Run the code in weekday_weekend.py to reproduce the t-statistic (t ≈ 12.8, p ≈ 6.9 × 10⁻³¹). Then run the Shapiro-Wilk test on each group separately using scipy.stats.shapiro. Report the W statistic and p-value for each group. Given those results, was the t-test appropriate? Does switching to Mann-Whitney U change the conclusion, and if so, in which direction?

Choosing a Test Without Peeking

Suppose you are analyzing the Fucci et al. sleep deprivation data [Fucci2018], which has two groups of roughly 22 students each. Describe in plain language the exact sequence of steps you would take to decide whether to use a t-test or Mann-Whitney U test, without looking at p-values from either test first. Then write the Python code for that decision process: load the data, plot a QQ plot for each group, run Shapiro-Wilk, and print a recommendation.

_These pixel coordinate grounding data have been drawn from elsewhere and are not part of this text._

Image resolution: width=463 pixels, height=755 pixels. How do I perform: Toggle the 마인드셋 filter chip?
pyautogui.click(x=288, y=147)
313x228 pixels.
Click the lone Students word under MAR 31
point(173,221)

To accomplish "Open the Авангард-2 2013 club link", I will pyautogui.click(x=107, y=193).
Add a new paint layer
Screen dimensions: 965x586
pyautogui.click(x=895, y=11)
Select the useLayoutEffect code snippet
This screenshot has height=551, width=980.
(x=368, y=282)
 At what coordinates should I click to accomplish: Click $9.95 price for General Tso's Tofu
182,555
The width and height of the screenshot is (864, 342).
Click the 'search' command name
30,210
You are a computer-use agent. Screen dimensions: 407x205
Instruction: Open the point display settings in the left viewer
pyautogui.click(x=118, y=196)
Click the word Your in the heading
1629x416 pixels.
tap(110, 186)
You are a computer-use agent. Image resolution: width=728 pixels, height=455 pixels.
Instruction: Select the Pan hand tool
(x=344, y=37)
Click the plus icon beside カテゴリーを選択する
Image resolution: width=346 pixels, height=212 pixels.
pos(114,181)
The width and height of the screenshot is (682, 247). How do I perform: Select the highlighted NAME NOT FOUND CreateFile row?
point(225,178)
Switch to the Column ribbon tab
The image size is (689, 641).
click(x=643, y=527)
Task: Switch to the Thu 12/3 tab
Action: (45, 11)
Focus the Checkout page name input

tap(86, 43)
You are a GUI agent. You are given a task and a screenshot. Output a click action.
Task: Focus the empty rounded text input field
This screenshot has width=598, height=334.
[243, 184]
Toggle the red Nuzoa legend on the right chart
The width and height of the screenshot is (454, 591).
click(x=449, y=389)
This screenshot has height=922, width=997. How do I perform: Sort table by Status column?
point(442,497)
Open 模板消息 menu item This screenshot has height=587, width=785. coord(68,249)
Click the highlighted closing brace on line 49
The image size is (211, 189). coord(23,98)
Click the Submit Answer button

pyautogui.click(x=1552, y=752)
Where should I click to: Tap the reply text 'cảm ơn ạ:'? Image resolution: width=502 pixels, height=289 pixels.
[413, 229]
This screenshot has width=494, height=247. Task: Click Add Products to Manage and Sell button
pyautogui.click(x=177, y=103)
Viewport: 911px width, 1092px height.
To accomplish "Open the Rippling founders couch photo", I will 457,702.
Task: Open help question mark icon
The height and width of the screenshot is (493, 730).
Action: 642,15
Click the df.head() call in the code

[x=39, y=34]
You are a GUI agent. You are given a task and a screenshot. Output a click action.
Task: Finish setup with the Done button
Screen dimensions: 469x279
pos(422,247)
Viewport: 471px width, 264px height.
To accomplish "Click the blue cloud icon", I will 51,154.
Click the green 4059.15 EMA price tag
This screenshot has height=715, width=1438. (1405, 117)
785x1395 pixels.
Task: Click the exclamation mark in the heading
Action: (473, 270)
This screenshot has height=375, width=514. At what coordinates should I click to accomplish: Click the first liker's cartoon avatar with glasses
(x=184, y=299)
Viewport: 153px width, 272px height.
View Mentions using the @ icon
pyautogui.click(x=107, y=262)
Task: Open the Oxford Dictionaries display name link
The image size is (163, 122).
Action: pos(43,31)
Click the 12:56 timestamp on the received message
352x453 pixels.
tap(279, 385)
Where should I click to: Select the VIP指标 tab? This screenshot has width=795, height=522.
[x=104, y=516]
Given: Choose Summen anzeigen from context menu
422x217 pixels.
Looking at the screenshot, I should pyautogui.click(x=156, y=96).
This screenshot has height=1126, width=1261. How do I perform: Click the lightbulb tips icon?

Common-Language Effect Size

The common-language effect size (CLES) is the probability that a randomly chosen weekday observation is larger than a randomly chosen weekend observation. Compute it as the Mann-Whitney U statistic divided by the product of the two group sizes (n1 × n2). Write one sentence interpreting the result in plain language that a manager who has never taken a statistics course would understand.

QQ Plots for Both Groups

Generate QQ plots for the weekday and weekend groups using scipy.stats.probplot and display them side by side. For each plot, describe in one sentence what the shape of the points tells you about the distribution. Based on those descriptions, write a one-sentence recommendation about which test is more appropriate for this data.

Four-Group Comparison

Split the programmer-hours data into four groups: Monday through Wednesday, Thursday and Friday, Saturday, and Sunday. Run the Kruskal-Wallis test using scipy.stats.kruskal and report the H statistic and p-value. Write one sentence explaining why you should use Kruskal-Wallis rather than running three separate Mann-Whitney U tests between the groups, and what mistake the separate-tests approach would make.